We focus on the second step of the analysis: legal and factual appropriateness.
The second step of the analysis is of vital importance to this case. We must determine whether the proposed jury instruction was both legally and factually appropriate employing an unlimited standard of review. Holley, 313 Kan. at 254. Legal appropriateness is met when the instruction fairly and accurately states the applicable law. State v. Kleypas, 305 Kan. 224, 302, 382 P.3d 373 (2016). Our inquiry into the factual appropriateness requires us to determine whether the instruction derived support from the facts of the particular case. State v. Plummer, 295 Kan. 156, 161, 283 P.3d 202 (2012). Viewed in the light most favorable to the challenging party, we must determine whether sufficient evidence supported the instruction. Holley, 313 Kan. at 255.
The confusion persisted into Dickerson's discussion—or lack thereof—of the second step of the analysis. The State points out that Dickerson's clear error analysis appears missing from his brief; thus, the State argues we should consider the issue waived or abandoned as not adequately briefed. See State v.
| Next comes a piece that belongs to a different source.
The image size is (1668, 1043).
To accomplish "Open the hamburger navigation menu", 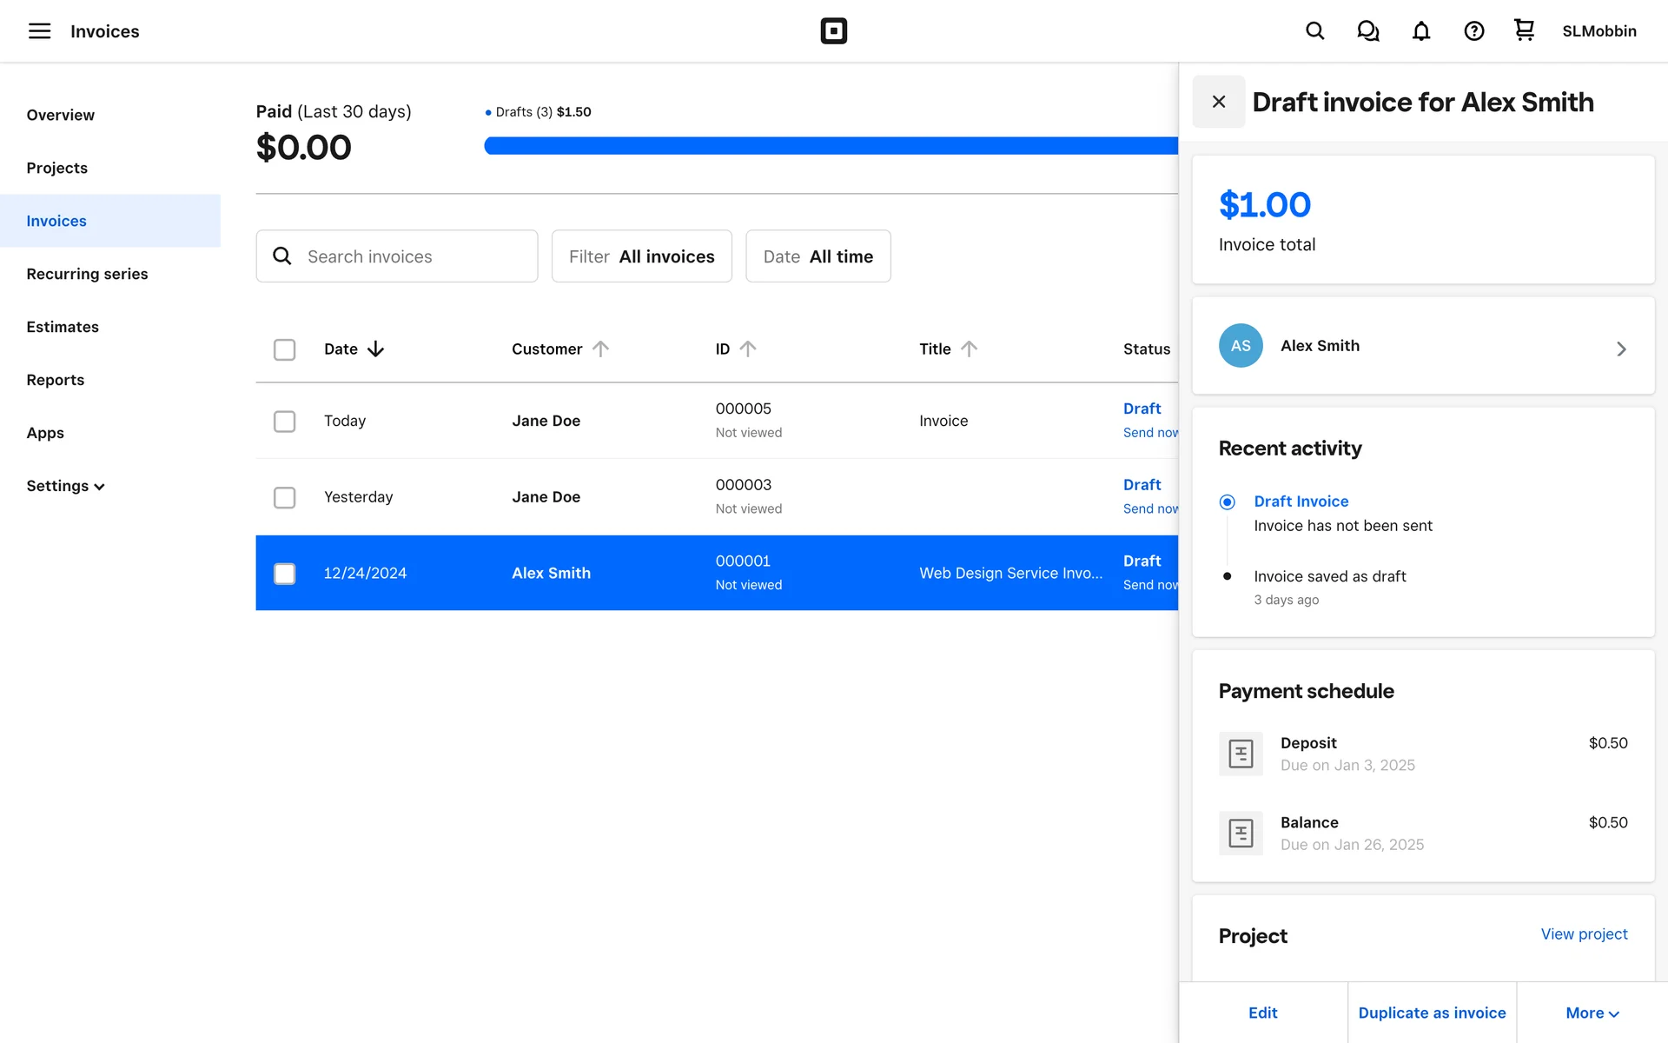I will 39,31.
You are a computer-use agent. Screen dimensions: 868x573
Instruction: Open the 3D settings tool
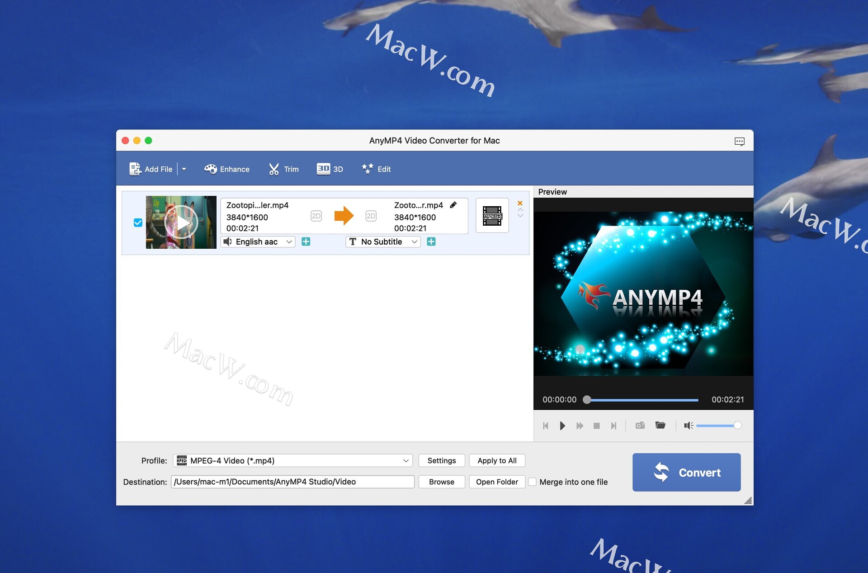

Gallegos, 313 Kan. 262, 277, 485 P.3d 622 (2021). In his reply brief, Dickerson defends against the allegation of waiver by arguing he implicitly addressed the legal and factual appropriateness of the given instruction. He points to his argument contained in his original brief asserting that the trial testimony "supported two plausible factual scenarios and the instruction did not specify which one, if either, was agreed to by the jurors."
10 It does not appear Dickerson's reply brief complies with Supreme Court Rule 6.05 (2023 Kan. S. Ct. R. at 38). The Rule provides:
"A reply brief may not be submitted unless made necessary by new material contained in the appellee's or cross-appellee's brief. A reply brief must include a specific reference to the new material being rebutted and may not include, except by reference, a statement, argument, or authority already included in a preceding brief." (Emphases added.)
There is no mention or explanation of the "new material" to which Dickerson responds in his reply brief. Rather, the reply brief appeared to be a vehicle for Dickerson to reframe his previous arguments and resolve the deficiencies of his initial brief. We thus find that Dickerson abandoned his challenge to Instruction No. 10 by failing to adequately brief the second step of the analysis.
Dickerson's possession of drug paraphernalia conviction is affirmed. The conviction of interference with law enforcement is reversed and remanded for factual proceedings.
Affirmed in part, reversed in part, and remanded with directions.